Doubling Time and Other Useful Approximations

There is a way simple and effective technique for determining, at least approximately, the nature of the running-time cost function for a given algorithm called a doubling-time experiment.

To illustrate the technique with a concrete example, suppose we wish to express the running-time cost function using Tilde notation for the primitive operation marked in the code below:

int count = 0;
for (int i=0; i < n; i++)
    for (int j=i; j < i*i; j++)
        if (j%i == 0) {
           for (int k=0; k < j; k++)
               count++;  // <-- primitive operation of interest

Note that by its construction, the value count after execution of the above code must agree with the value of $C(n)$. Had we been interested in some other primitive operation, we could have easily added a int count=0; statement right before the code we wished to analyze, and then added another statement, similar to what we currently have, that would increment this counter variable immediately after the primitive operation of interest.
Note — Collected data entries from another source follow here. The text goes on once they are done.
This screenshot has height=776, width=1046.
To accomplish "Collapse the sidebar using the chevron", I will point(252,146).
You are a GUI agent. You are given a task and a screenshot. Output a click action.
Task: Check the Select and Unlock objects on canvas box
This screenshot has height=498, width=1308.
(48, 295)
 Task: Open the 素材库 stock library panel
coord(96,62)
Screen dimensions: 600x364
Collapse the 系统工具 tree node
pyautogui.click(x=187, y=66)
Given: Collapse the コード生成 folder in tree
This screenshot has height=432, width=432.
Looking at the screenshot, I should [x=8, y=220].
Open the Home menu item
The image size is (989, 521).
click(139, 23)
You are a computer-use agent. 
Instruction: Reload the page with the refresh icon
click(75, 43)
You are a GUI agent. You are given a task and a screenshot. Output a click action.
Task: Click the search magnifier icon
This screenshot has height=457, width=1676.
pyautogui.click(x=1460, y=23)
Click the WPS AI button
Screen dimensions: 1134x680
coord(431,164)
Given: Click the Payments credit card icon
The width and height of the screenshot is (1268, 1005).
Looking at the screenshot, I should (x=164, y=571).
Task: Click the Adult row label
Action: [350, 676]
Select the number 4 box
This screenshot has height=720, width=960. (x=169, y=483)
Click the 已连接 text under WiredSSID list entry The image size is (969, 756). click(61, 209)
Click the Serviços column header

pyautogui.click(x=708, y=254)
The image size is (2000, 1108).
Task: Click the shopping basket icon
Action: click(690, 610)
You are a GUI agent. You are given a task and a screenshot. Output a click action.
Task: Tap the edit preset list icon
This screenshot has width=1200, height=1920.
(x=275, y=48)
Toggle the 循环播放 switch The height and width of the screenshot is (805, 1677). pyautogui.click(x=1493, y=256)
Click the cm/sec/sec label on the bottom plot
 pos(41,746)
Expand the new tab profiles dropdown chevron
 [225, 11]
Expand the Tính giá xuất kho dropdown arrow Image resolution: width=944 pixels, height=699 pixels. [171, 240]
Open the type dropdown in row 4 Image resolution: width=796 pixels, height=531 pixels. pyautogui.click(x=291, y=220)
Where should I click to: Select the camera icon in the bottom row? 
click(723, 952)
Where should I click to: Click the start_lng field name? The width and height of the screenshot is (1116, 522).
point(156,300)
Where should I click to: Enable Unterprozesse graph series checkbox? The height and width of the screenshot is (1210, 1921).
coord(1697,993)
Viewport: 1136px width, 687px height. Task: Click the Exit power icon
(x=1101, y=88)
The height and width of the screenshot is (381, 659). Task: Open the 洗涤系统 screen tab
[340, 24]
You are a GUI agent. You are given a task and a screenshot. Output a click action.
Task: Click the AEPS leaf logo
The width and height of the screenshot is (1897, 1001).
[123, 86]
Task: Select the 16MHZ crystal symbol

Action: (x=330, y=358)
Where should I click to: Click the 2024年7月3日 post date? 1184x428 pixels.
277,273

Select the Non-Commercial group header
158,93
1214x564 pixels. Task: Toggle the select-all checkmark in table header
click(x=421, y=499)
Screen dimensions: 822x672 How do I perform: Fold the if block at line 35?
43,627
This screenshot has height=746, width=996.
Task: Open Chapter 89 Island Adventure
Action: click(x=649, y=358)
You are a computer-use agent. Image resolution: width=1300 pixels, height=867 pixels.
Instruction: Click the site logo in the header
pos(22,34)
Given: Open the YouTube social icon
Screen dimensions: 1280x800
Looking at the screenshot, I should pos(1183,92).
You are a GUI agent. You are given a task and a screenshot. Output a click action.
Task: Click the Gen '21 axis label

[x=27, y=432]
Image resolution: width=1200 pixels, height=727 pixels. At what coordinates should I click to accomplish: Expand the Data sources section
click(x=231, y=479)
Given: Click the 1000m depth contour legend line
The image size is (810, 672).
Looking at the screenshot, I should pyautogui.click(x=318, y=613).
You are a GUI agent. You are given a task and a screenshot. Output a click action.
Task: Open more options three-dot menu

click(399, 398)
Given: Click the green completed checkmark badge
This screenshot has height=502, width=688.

We wish to consider the values of $C(n)$ for a sequence of $n$ values, where each $n$ value in the sequence is double the previous $n$ value. Adding a statement to print the value of our counter variable, count, at the bottom of the code above lets us generate the following $C(n)$ values quickly:


Note how the values appear to be leveling off near $16$. This is of course, exactly what one would expect if $C(n) \sim k \cdot n^4$ for some constant $k$. To see why, consider the following calculation:

$$\textrm{For large } n, \quad \frac{C(2n)}{C(n)} \approx \frac{k \cdot (2n)^4}{k \cdot n^4} = 2^4 = 16$$

Different values of this limiting ratio for $C(2n)/C(n)$ suggest different types of cost functions. The table below summarizes some of the more common associations:

Value of Limiting RatioConsistent with a         cost function
$1$Constant or Logarithmic
$2$Linear or Linearithmic
$2^b$ for $b \gt 3$$b^{th}$-degree Polynomial

The above method for making an educated guess about the nature of a cost function $C(n)$ proves valuable in many contexts, and given how easy it is to implement should strongly be considered as a first step in the running-time analysis of any algorithm whose cost function appears difficult to find.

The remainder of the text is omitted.